Confío en que la guerra en Ucrania no derive en una confrontación Rusia-OTAN, pues esa eventualidad nos colocaría en el abismo de un holocausto nuclear. Por desgracia, la gran perdedora en este conflicto es Ucrania, desgarrada como un cordero en el altar del sacrificio. Y ojo con las sanciones, podrían volverse en nuestra contra. Rusia no es una democracia, sino un sistema autocrático con elecciones falsas, un Parlamento de mentira y sin libertad de expresión. Esta situación a medio plazo es insostenible. Confío en las generaciones más jóvenes, que se miran en el espejo de Europa. En realidad, a Rusia se la debilitaría más dejándola cocerse en su propia salsa.

En ‘Cinco inviernos’ narras también momentos de tu precariedad laboral como periodista. ¿La de hoy es peor que la de entonces?

Desde la irrupción de internet, la profesión ha ido cuesta abajo en la rodada. A gente joven, con toda la ilusión y energía necesarias para ejercerla, se le paga salarios muy magros a cambio de muchas horas. Al mismo tiempo, se está prejubilando a personas que rozan la sesentena, gente con un gran bagaje, experiencia, con una agenda compilada al cabo de muchos años… Todo ese capital se está arrojando por el desagüe.

“Internet ha convertido el periodismo en fugaz y prescindible. Un oficio camino de la extinción como el linotipista, el taxidermia, el ballenero, el afilador”, señalas. ¿Podemos entender un mundo sin el papel crucial de contrapeso, de contrapoder que desempeña el periodismo, o una parte concreta del periodismo actual?

Si fuera conspiranoica, que no lo soy, pensaría que las fuerzas oscuras han elegido el momento idóneo para acabar con el contrapoder del periodismo, justo cuando más necesario es, en medio de tanta sobreinformación, en el momento en que más que nunca necesitamos separar el trigo de la paja. Estamos en crisis, a qué negarlo. El buen periodismo, el que calibra, contrasta e indaga, requiere tiempo, y en nuestro sistema el tiempo equivale a dinero. No quiero sonar pesimista: también hay oasis, periodistas que están haciendo un buenísimo trabajo. También tenemos responsabilidad como consumidores de información: no conformarnos, preguntarnos, no dejar de leer, exigir lo mejor.

Entre las muchas historias que leemos en tu libro, hay una, la del asesinato de tu tío Paco, un suceso que dices que no te apetece narrar.
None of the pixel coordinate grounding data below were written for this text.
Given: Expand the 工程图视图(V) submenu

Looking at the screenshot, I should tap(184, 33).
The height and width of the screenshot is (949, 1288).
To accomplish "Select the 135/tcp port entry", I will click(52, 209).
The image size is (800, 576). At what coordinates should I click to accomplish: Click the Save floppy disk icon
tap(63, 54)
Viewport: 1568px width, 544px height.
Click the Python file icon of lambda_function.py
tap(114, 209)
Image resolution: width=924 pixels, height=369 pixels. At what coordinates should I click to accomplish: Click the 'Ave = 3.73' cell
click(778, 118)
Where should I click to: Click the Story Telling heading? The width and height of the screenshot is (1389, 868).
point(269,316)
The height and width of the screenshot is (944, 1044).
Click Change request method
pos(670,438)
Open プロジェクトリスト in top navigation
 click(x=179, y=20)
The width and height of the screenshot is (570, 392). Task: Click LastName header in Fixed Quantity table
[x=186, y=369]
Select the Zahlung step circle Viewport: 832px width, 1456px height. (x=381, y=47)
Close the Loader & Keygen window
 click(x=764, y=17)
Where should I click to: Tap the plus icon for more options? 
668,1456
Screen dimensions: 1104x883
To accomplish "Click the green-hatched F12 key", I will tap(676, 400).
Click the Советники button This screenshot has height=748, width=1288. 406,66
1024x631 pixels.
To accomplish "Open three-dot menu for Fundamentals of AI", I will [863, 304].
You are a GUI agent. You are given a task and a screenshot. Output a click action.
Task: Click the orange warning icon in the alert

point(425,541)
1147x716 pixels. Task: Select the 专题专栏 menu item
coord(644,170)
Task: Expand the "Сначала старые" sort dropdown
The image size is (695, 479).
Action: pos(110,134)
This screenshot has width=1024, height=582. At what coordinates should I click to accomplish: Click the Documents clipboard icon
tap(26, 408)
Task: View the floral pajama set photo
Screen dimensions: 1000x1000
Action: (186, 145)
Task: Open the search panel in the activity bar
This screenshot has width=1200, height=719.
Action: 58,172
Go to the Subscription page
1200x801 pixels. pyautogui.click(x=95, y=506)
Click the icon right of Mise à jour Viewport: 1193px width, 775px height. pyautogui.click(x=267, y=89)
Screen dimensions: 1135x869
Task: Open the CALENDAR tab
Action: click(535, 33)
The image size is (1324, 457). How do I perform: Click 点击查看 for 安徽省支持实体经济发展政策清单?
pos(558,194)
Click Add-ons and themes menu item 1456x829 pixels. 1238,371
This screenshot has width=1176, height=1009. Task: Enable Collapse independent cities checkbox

El horror siempre encuentra hueco en lo cotidiano…

Es un mazazo terrible, en efecto, constatar cómo la posibilidad del horror puede colarse en tu realidad de la noche a la mañana. Imagínate, llevas una vida normal y, de repente, un familiar cercano tuyo desaparece. Nunca se encuentra el cadáver, aun cuando las pruebas, incluso el adn, señalan que fue asesinado y descuartizado. Presumimos que su cuerpo fue arrojado al mar o a unos cimientos sobre los que se construyó un hotel durante la investigación y juicio de los hechos. Aún me cuesta hablar de ello.